Charlie Chaplin and Laurel and Hardy made amusing short pictures that involved boxing, but as far as I’m aware nobody’s ever made a good comedy about wrestling. “Ready to Rumble” certainly didn’t fit the bill. Nor does this goofy mixture of pratfalls, quirkiness and sentimentality showcasing the doubtful talents of director Jared Hess (“Napoleon Dynamite”) and star Jack Black. A weird, garish takeoff on the “Rocky” formula, it certainly succeeds in being different, but peculiar doesn’t necessarily mean enjoyable. “Nacho Libre” resembles nothing more than one of those odd, off-putting comedies that Peter Sellers made when his career was on the downward spiral–1967’s “The Bobo,” in which he played a bumbling matador, is probably the closest match. This movie is just as strange, and just as unsuccessful.

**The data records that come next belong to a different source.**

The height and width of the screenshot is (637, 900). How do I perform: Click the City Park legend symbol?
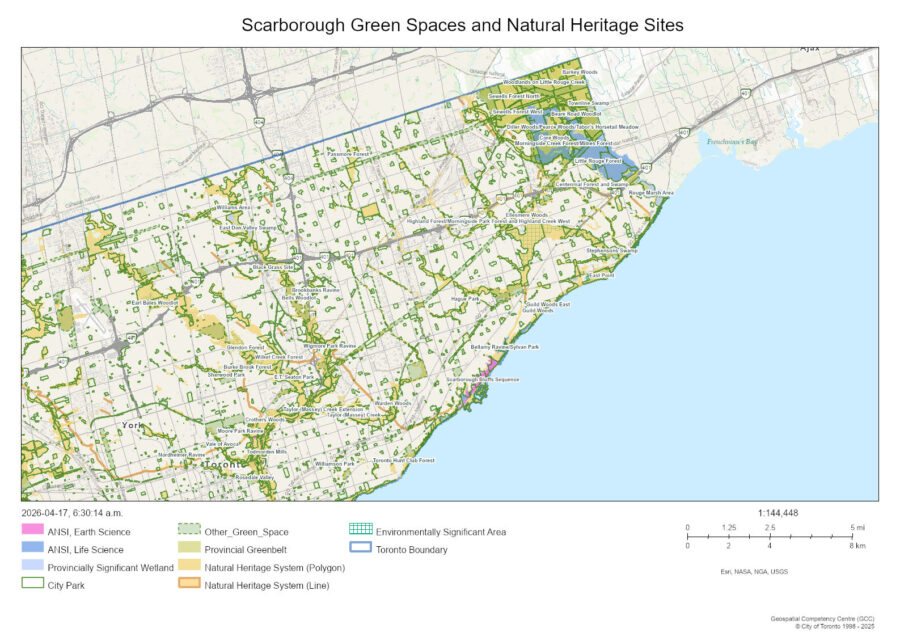point(33,584)
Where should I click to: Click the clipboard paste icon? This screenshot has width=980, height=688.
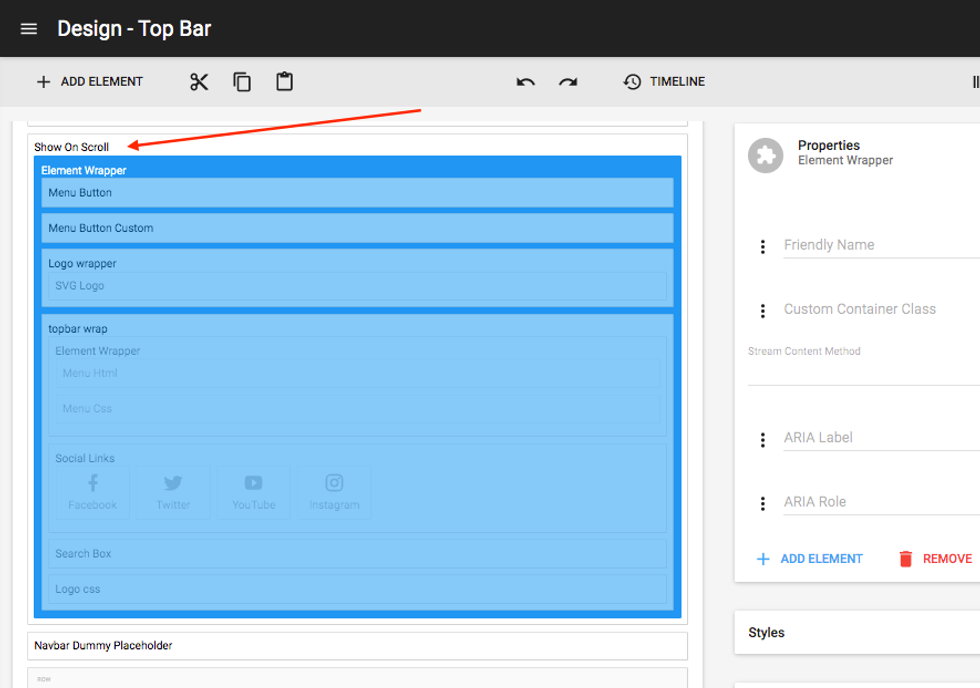click(285, 82)
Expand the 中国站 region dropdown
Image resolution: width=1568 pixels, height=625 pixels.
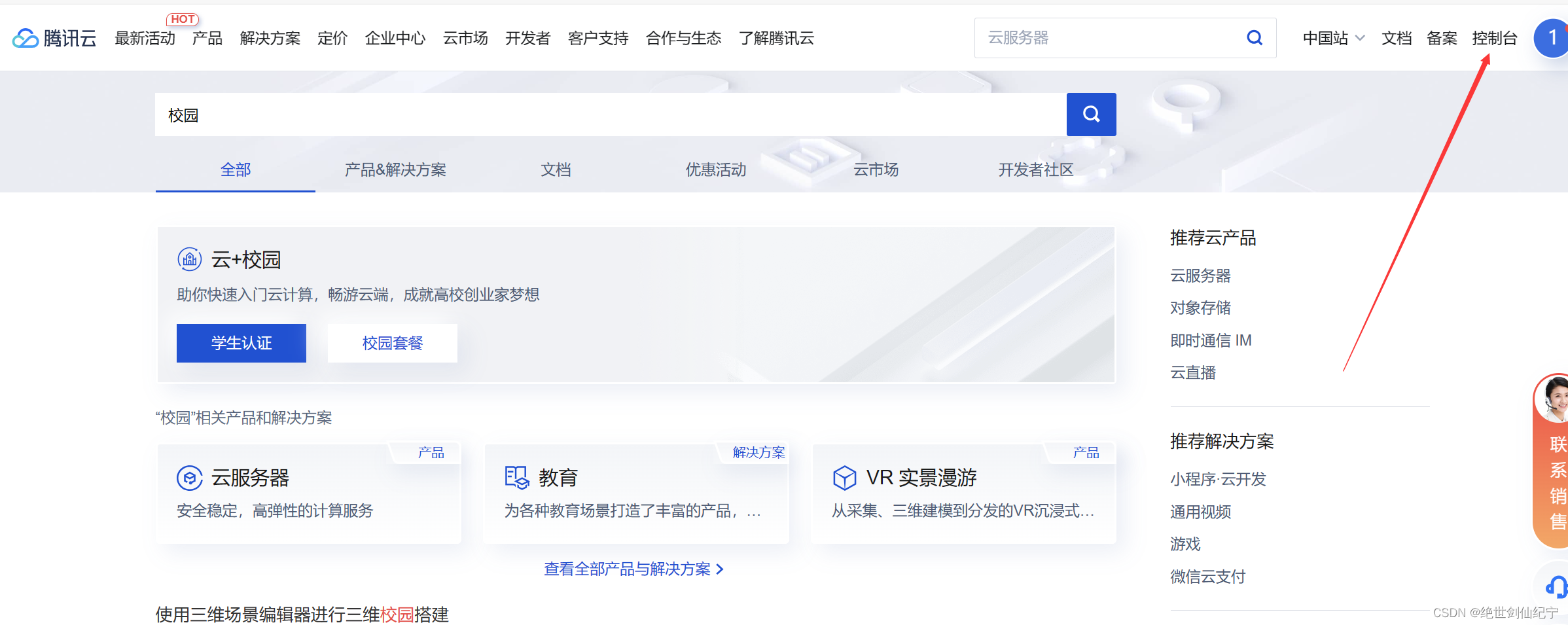[x=1333, y=38]
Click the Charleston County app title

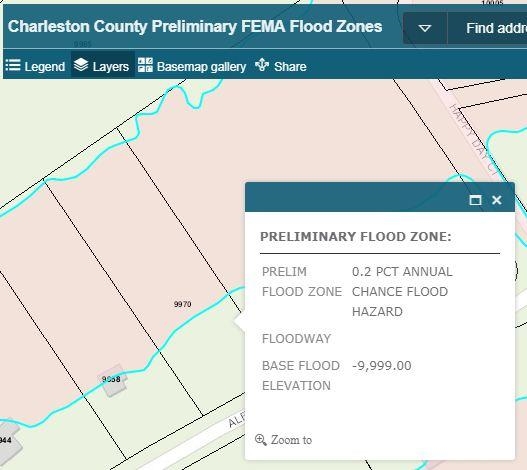(x=195, y=26)
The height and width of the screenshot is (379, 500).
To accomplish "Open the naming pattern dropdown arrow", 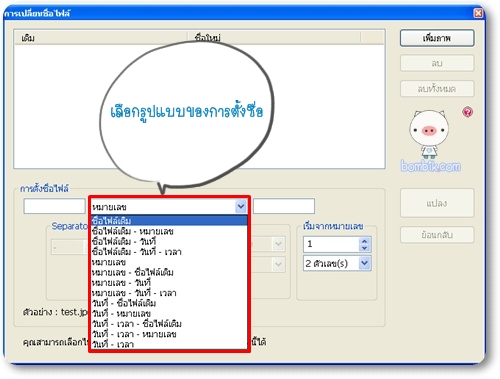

The picture is set in the brazenly outrageous world of Mexican grappling (Lucha Libre), with its stable of weirdly masked characters. Black plays Ignacio, a man-child who’s grown up in a monastery, where he now serves as cook (and apparently novice), bemoans the poor rations he must serve to the orphans, and is lovesick over the lovely young Sister Encarnacion (Ana de la Reguera) who’s just come to the place to serve as teacher to the boys. A big fan already, he conceives the notion of making money by donning a mask and wrestling under the name Nacho Libre in tag-team action with his skinny partner Esqueleto (Hector Jimenez), a feral fellow with a crooked smile whom he recruits in the street. Supposedly hilarious matches follow as Black, in blue-and-white tights and baring his considerable paunch, has at a panoply of opponents and he and Jimenez tumble and flop through a succession of losses that nonetheless pay well. The tension, such as it is in a piece this lackadaisically paced and edited, comes from Ignacio’s need to keep his identity secret or face expulsion from the monastery, from his desire to win for a change, and from the issue of whether he and Encarnacion (also, apparently, just a novice) will commit to one another rather than the “religious life.”

Black certainly puts his all into “Nacho Libre,” preening, posturing and spouting an accent so overdone that it recalls Sellers again–this time Inspector Clouseau. (One could easily do without his singing, though, which hurts each time.) And Jimenez makes a good deadpan foil, the quasi-Napoleon of this script. But the movie is just too ostentatiously oddball and disorganized to work. The ring action is supposed to be hilarious, but apart from Esqueleto’s constant shrieks of agony, it’s actually pretty nasty and unpleasant. The teary-eyed stuff with the orphans is–one hopes–intended to be a mean-spirited takeoff on the usual sentimental component in such stories, because it certainly doesn’t work on any other level. And the religious background is, to put it mildly, tasteless. The Ignacio-Encarnacion material is creepy enough, but to add further insult, the screenplay adds a repulsive-looking monk who obviously has the hots for the nun, too. And was it really necessary to put in a scene where Esqueleto gets his face smeared in cow droppings, or so many farts from Ignacio?

“Nacho Libre” looks fine–Xavier Perez Grobel’s cinematography is calculated to give everything a golden, fairy-tale aura, and Gideon Ponte’s production design is frequently eye-catching; Danny Elfman’s score goes for a magical feel, too. But in the end the movie’s tonal strangeness and adolescent loopiness come across as calculated; the filmmakers were obviously aiming for a charmingly twisted version of a formula story that would make the movie an instant cult item. Unfortunately, they achieved the twisted part, but the charm has eluded them.